Even the most advanced linguistic theories cannot pretend to cover all computational problems, at least at present. Indeed, all of them evidently have the following limitations:
· Only the problems of morphology and syntax are under intensive elaboration in these theories, whereas semantics is investigated to a significantly lesser degree. The goal of atomization and quite consistent decomposition of semantic components remained unattained. The more limited problem of rational decomposition of word meaning, i.e., of the semantic representation for a given lexeme through the meaning of some other more simple ones, is not yet solved on a large scale in any language. This is the great problem of lexical semantics. It develops well, but computational linguistics considers this development too slow and lacking immediate connection with computations.

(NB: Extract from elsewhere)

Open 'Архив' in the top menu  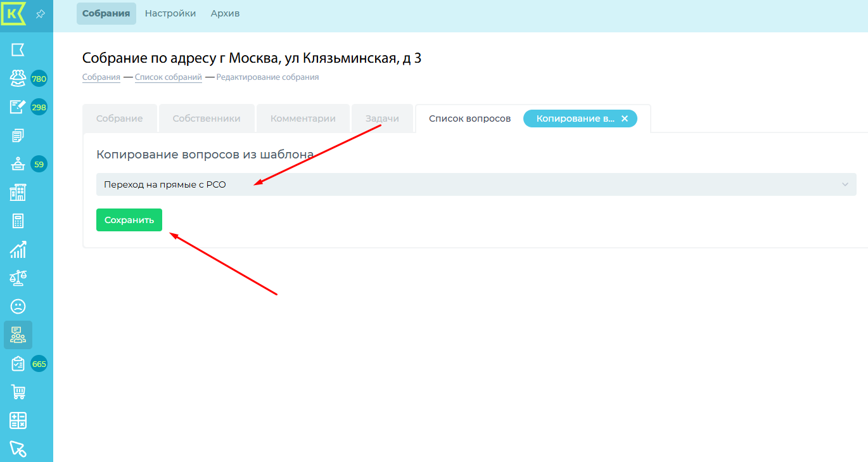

· Modern semantics cannot yet formalize its problems adjacent to pragmatics to the degree sufficient for applications. Indeed, there is no complete theory of links between the meaning of text and the goals of this text in a practical situation, as well as between the speaker’s intentions and the listener’s perception, though there are numerous valuable observations on these aspects. For example, computational linguistics cannot distinguish that the Spanish utterance ¿Dónde está la sal? is a real query for information about the salt, whereas ¿Podría usted pasarme la sal? is a request for the specific action given in a polite form. As another example, no automate can “comprehend” so far that the sentence Niños son niños is not a trivial tautology, but the idea that children have specific features of their own and thus should be treated properly. To cope with such intricacies, linguists should model the human world with respect to its customs, habits, etiquette, relations between generations, etc. This is an extralinguistic knowledge of encyclopedic type. Until now, computational linguistics and artificial intelligence do not know how to effectively distinguish, to assemble apart and then to combine the knowledge of purely linguistic and evidently encyclopedic type. What is more, a “dictionary,” which specifies all encyclopedic information needed for comprehension of texts rather simple for a human to understand, would be so huge that it is unlikely to be compiled with sufficient completeness in the nearest future.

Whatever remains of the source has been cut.